Similar laws were later passed in Western Australia in 1968 (the Scientology Act) and South Australia (the Psychological Practices Act) in 1973. The Church changed its name to "Church of the New Faith" and remained active in these two States.

In November 1968, two Australian Scientologists who had been working at Saint Hill, Ian and Judith Tampion, set up a mission of the Church of the New Faith in an inner suburb of Melbourne. They held meetings and sold books, but Scientologists in Melbourne would travel to Adelaide, South Australia for training.

The Church of the New Faith was incorporated in Adelaide on 18 June 1969.

In 1972, Western Australia repealed its Scientology Act. In January 1973, the newly elected federal Labor government recognised Scientology as a religious denomination under the Marriage Act, allowing Scientology ministers to conduct marriages and making them effectively exempt from the provisions of Victoria's Psychological Practices Act. The mission in Melbourne now became a fully functional Church offering training and counselling to the public. However, Victoria's law remained active, though the Victorian Scientology organisation was incorporated in South Australia.

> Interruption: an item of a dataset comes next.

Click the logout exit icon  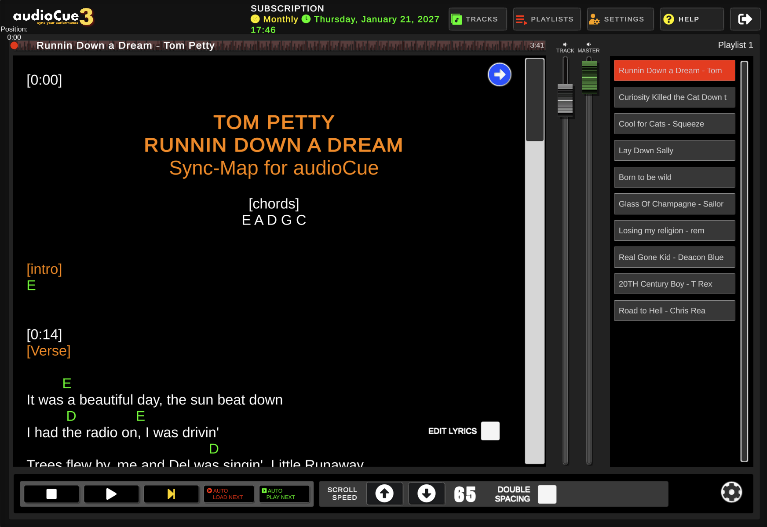coord(745,19)
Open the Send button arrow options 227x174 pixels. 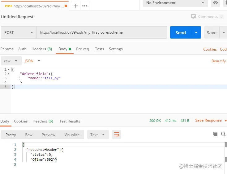196,32

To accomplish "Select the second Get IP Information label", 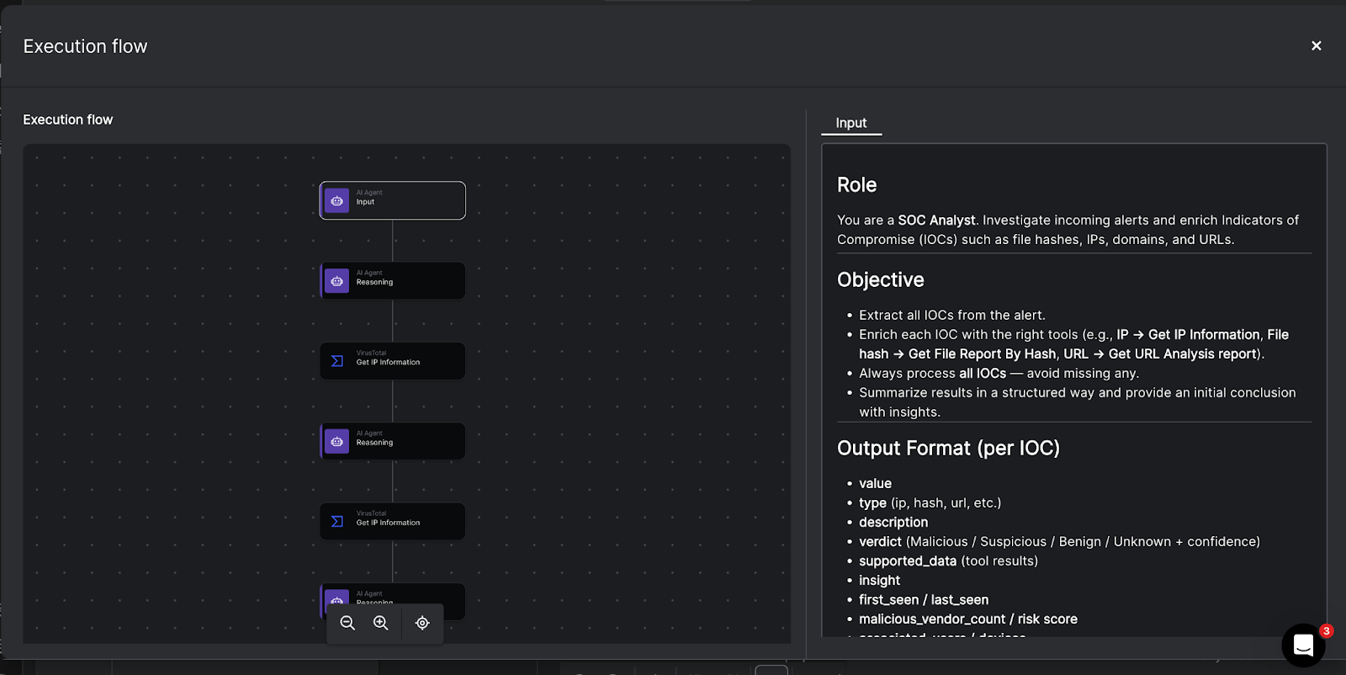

In 1980, the Victorian branch of the Church of the New Faith applied for exemption from payroll tax. (The Church had exemption already in all other states where it operated). The Commissioner of Pay-Roll Tax rejected the application. The Church appealed against the decision, and lost on 18 December 1980. The Church lodged a Victorian Supreme Court appeal against this on 24 February 1981, which the full Supreme Court rejected on 5 May 1982.

Around this time, the Victorian Psychological Practices Act was becoming controversial, and was seen by many to be counter-productive. On 25 February 1981, officials of major religions urged repeal of the Act. Later, leading Churchmen including heads of Theological Colleges had signed a petition: "to remove all prohibitive sections aimed at members of the Church of Scientology purely on religious grounds. It further asks 'that in future no legislation be passed which discriminates against any minority because of its beliefs'".

The Victorian Minister for Health, Tom Roper, explained to the Legislative Assembly that the Act was not being enforced in much of Australia. The Church of Scientology was flourishing in spite of the legislation banning its practice. Roper urged the lawmakers that in the future they shouldn't single out a minority group for legislation "in the way the Psychological Practices Act discriminates against Scientology."

The Liberal and National Parties did not oppose the Labor Government's action to repeal the Psychological Practices Act. The Act was amended by the Psychologists Registration (Scientology) Act, 1982 to remove all references to Scientology on 24 June 1982 and was repealed in 1987.

This did not, however, give the Church tax exempt status in Victoria. The Church appealed against the payroll decision to the High Court on 9 November 1982 and the case was accepted. They won the case (Church of the New Faith v. Commissioner of Pay-Roll Tax (Victoria)) in late 1983 and immediately started operating as the Church of Scientology once more, with confirmed status as a tax-exempt religion. Subsequently in 2013, the UK Supreme Court affirmed the religious status of Scientology in that country, and credited the Australian High Court case judgment of Wilson and Deane as the "most helpful" of various international cases in defining the characteristics of religion.

Victoria's Psychological Practices Act was finally repealed by the Psychologists Registration Act, 1987. The South Australian Psychological Practices Act has remained in force and regulates the activities of hypnotists and psychologists in that State. However, neither this Act itself nor the current regulations now contain any reference to Scientology. The Western Australian Scientology Act, 1968 has been replaced by a Psychologists Registration Act, 1976 with similar provisions.